• **Saved data entries**

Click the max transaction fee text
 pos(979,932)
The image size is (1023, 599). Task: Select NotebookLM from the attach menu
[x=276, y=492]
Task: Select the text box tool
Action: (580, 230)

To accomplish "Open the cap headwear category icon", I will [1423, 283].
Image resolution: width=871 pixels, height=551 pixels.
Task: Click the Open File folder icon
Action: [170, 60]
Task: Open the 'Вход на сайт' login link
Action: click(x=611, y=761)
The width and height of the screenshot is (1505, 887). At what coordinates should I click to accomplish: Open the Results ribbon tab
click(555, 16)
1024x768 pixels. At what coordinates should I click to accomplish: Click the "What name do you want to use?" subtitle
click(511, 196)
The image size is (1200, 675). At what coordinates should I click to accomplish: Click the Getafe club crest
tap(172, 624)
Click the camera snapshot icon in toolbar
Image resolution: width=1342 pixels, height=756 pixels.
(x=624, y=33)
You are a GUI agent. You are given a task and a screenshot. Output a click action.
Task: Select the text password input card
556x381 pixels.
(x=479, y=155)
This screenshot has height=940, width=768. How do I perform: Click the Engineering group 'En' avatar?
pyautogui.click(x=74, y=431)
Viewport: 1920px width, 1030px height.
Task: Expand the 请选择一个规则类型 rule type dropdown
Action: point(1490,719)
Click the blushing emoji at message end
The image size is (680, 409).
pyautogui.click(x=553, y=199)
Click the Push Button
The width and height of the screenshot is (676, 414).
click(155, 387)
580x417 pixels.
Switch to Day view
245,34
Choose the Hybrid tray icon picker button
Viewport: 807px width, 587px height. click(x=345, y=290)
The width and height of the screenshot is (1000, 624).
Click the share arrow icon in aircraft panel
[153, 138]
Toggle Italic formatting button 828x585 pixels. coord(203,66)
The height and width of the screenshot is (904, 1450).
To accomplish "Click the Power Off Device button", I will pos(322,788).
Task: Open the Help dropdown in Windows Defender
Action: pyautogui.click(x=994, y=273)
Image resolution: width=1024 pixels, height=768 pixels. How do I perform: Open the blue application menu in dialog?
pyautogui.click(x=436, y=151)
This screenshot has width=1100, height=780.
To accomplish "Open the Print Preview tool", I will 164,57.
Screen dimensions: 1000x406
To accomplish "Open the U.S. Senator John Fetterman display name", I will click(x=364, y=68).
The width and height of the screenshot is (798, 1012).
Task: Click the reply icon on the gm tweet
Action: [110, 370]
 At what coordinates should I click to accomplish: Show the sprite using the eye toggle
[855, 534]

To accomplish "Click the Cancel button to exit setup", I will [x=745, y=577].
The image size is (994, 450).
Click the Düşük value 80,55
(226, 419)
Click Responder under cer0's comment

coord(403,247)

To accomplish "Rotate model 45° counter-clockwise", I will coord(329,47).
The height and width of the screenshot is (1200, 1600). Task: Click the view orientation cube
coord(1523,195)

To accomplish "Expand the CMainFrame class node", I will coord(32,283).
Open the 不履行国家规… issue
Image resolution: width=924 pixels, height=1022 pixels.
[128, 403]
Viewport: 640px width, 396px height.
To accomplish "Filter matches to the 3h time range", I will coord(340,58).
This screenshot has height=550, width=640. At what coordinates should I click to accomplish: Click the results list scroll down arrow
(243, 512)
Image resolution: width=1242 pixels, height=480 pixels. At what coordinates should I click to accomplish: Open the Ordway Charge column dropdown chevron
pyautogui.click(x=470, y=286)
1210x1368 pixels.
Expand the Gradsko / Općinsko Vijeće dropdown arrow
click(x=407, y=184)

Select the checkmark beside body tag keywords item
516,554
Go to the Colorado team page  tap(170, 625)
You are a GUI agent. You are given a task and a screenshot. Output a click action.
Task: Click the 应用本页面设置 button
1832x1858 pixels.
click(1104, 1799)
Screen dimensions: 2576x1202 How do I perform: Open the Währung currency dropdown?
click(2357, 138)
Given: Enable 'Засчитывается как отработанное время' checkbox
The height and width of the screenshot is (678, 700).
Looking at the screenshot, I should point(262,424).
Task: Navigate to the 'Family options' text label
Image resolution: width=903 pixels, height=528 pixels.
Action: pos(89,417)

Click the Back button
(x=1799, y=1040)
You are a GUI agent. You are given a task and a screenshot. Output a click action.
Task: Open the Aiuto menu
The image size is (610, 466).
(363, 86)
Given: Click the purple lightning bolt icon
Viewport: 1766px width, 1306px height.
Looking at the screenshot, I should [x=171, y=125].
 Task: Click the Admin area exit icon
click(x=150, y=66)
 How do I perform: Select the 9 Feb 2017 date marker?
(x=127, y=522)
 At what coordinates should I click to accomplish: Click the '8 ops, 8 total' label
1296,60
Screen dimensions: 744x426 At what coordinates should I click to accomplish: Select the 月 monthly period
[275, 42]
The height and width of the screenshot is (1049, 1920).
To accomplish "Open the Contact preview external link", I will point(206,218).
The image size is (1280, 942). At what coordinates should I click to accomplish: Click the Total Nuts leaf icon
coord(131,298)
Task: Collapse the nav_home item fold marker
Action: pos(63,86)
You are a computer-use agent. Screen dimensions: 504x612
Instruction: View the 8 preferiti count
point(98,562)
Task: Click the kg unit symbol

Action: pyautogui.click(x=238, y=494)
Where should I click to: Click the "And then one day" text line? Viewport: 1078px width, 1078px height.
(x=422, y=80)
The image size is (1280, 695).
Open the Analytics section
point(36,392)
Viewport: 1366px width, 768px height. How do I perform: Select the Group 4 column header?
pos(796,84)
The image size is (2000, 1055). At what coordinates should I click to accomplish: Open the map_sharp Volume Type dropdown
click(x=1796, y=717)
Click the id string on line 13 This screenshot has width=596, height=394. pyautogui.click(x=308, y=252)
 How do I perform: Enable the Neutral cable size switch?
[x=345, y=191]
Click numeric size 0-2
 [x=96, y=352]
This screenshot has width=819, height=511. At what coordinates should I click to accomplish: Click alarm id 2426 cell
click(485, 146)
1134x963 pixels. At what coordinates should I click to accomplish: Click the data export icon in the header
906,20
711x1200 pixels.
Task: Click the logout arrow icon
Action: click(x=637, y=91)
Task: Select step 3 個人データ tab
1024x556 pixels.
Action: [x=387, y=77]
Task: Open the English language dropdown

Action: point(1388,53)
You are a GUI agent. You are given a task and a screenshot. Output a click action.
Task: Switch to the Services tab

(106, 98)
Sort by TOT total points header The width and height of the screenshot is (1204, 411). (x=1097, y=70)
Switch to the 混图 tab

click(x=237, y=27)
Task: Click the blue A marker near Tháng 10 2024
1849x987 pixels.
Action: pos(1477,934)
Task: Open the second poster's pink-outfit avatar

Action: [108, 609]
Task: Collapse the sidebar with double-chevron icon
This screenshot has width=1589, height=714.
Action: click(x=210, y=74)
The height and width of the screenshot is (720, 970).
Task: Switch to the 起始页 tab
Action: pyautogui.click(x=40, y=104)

• **TASK PROMPT**
Each record above needs to be given again exactly as written.

• **EXERCISE SOLUTION**
Click the max transaction fee text
 pos(979,932)
The image size is (1023, 599). Task: Select NotebookLM from the attach menu
[x=276, y=492]
Task: Select the text box tool
Action: (580, 230)

To accomplish "Open the cap headwear category icon", I will [1423, 283].
Image resolution: width=871 pixels, height=551 pixels.
Task: Click the Open File folder icon
Action: [170, 60]
Task: Open the 'Вход на сайт' login link
Action: click(x=611, y=761)
The width and height of the screenshot is (1505, 887). At what coordinates should I click to accomplish: Open the Results ribbon tab
click(555, 16)
1024x768 pixels. At what coordinates should I click to accomplish: Click the "What name do you want to use?" subtitle
click(511, 196)
The image size is (1200, 675). At what coordinates should I click to accomplish: Click the Getafe club crest
tap(172, 624)
Click the camera snapshot icon in toolbar
Image resolution: width=1342 pixels, height=756 pixels.
(x=624, y=33)
You are a GUI agent. You are given a task and a screenshot. Output a click action.
Task: Select the text password input card
556x381 pixels.
(x=479, y=155)
This screenshot has height=940, width=768. How do I perform: Click the Engineering group 'En' avatar?
pyautogui.click(x=74, y=431)
Viewport: 1920px width, 1030px height.
Task: Expand the 请选择一个规则类型 rule type dropdown
Action: point(1490,719)
Click the blushing emoji at message end
The image size is (680, 409).
pyautogui.click(x=553, y=199)
Click the Push Button
The width and height of the screenshot is (676, 414).
click(155, 387)
580x417 pixels.
Switch to Day view
245,34
Choose the Hybrid tray icon picker button
Viewport: 807px width, 587px height. click(x=345, y=290)
The width and height of the screenshot is (1000, 624).
Click the share arrow icon in aircraft panel
[153, 138]
Toggle Italic formatting button 828x585 pixels. coord(203,66)
The height and width of the screenshot is (904, 1450).
To accomplish "Click the Power Off Device button", I will pos(322,788).
Task: Open the Help dropdown in Windows Defender
Action: pyautogui.click(x=994, y=273)
Image resolution: width=1024 pixels, height=768 pixels. How do I perform: Open the blue application menu in dialog?
pyautogui.click(x=436, y=151)
This screenshot has width=1100, height=780.
To accomplish "Open the Print Preview tool", I will 164,57.
Screen dimensions: 1000x406
To accomplish "Open the U.S. Senator John Fetterman display name", I will click(x=364, y=68).
The width and height of the screenshot is (798, 1012).
Task: Click the reply icon on the gm tweet
Action: [110, 370]
 At what coordinates should I click to accomplish: Show the sprite using the eye toggle
[855, 534]

To accomplish "Click the Cancel button to exit setup", I will [x=745, y=577].
The image size is (994, 450).
Click the Düşük value 80,55
(226, 419)
Click Responder under cer0's comment

coord(403,247)

To accomplish "Rotate model 45° counter-clockwise", I will coord(329,47).
The height and width of the screenshot is (1200, 1600). Task: Click the view orientation cube
coord(1523,195)

To accomplish "Expand the CMainFrame class node", I will coord(32,283).
Open the 不履行国家规… issue
Image resolution: width=924 pixels, height=1022 pixels.
[128, 403]
Viewport: 640px width, 396px height.
To accomplish "Filter matches to the 3h time range", I will coord(340,58).
This screenshot has height=550, width=640. At what coordinates should I click to accomplish: Click the results list scroll down arrow
(243, 512)
Image resolution: width=1242 pixels, height=480 pixels. At what coordinates should I click to accomplish: Open the Ordway Charge column dropdown chevron
pyautogui.click(x=470, y=286)
1210x1368 pixels.
Expand the Gradsko / Općinsko Vijeće dropdown arrow
click(x=407, y=184)

Select the checkmark beside body tag keywords item
516,554
Go to the Colorado team page  tap(170, 625)
You are a GUI agent. You are given a task and a screenshot. Output a click action.
Task: Click the 应用本页面设置 button
1832x1858 pixels.
click(1104, 1799)
Screen dimensions: 2576x1202 How do I perform: Open the Währung currency dropdown?
click(2357, 138)
Given: Enable 'Засчитывается как отработанное время' checkbox
The height and width of the screenshot is (678, 700).
Looking at the screenshot, I should point(262,424).
Task: Navigate to the 'Family options' text label
Image resolution: width=903 pixels, height=528 pixels.
Action: pos(89,417)

Click the Back button
(x=1799, y=1040)
You are a GUI agent. You are given a task and a screenshot. Output a click action.
Task: Open the Aiuto menu
The image size is (610, 466).
(363, 86)
Given: Click the purple lightning bolt icon
Viewport: 1766px width, 1306px height.
Looking at the screenshot, I should [x=171, y=125].
 Task: Click the Admin area exit icon
click(x=150, y=66)
 How do I perform: Select the 9 Feb 2017 date marker?
(x=127, y=522)
 At what coordinates should I click to accomplish: Click the '8 ops, 8 total' label
1296,60
Screen dimensions: 744x426 At what coordinates should I click to accomplish: Select the 月 monthly period
[275, 42]
The height and width of the screenshot is (1049, 1920).
To accomplish "Open the Contact preview external link", I will point(206,218).
The image size is (1280, 942). At what coordinates should I click to accomplish: Click the Total Nuts leaf icon
coord(131,298)
Task: Collapse the nav_home item fold marker
Action: pos(63,86)
You are a computer-use agent. Screen dimensions: 504x612
Instruction: View the 8 preferiti count
point(98,562)
Task: Click the kg unit symbol

Action: pyautogui.click(x=238, y=494)
Where should I click to: Click the "And then one day" text line? Viewport: 1078px width, 1078px height.
(x=422, y=80)
The image size is (1280, 695).
Open the Analytics section
point(36,392)
Viewport: 1366px width, 768px height. How do I perform: Select the Group 4 column header?
pos(796,84)
The image size is (2000, 1055). At what coordinates should I click to accomplish: Open the map_sharp Volume Type dropdown
click(x=1796, y=717)
Click the id string on line 13 This screenshot has width=596, height=394. pyautogui.click(x=308, y=252)
 How do I perform: Enable the Neutral cable size switch?
[x=345, y=191]
Click numeric size 0-2
 [x=96, y=352]
This screenshot has width=819, height=511. At what coordinates should I click to accomplish: Click alarm id 2426 cell
click(485, 146)
1134x963 pixels. At what coordinates should I click to accomplish: Click the data export icon in the header
906,20
711x1200 pixels.
Task: Click the logout arrow icon
Action: click(x=637, y=91)
Task: Select step 3 個人データ tab
1024x556 pixels.
Action: [x=387, y=77]
Task: Open the English language dropdown

Action: point(1388,53)
You are a GUI agent. You are given a task and a screenshot. Output a click action.
Task: Switch to the Services tab

(106, 98)
Sort by TOT total points header The width and height of the screenshot is (1204, 411). (x=1097, y=70)
Switch to the 混图 tab

click(x=237, y=27)
Task: Click the blue A marker near Tháng 10 2024
1849x987 pixels.
Action: pos(1477,934)
Task: Open the second poster's pink-outfit avatar

Action: [108, 609]
Task: Collapse the sidebar with double-chevron icon
This screenshot has width=1589, height=714.
Action: click(x=210, y=74)
The height and width of the screenshot is (720, 970).
Task: Switch to the 起始页 tab
Action: pyautogui.click(x=40, y=104)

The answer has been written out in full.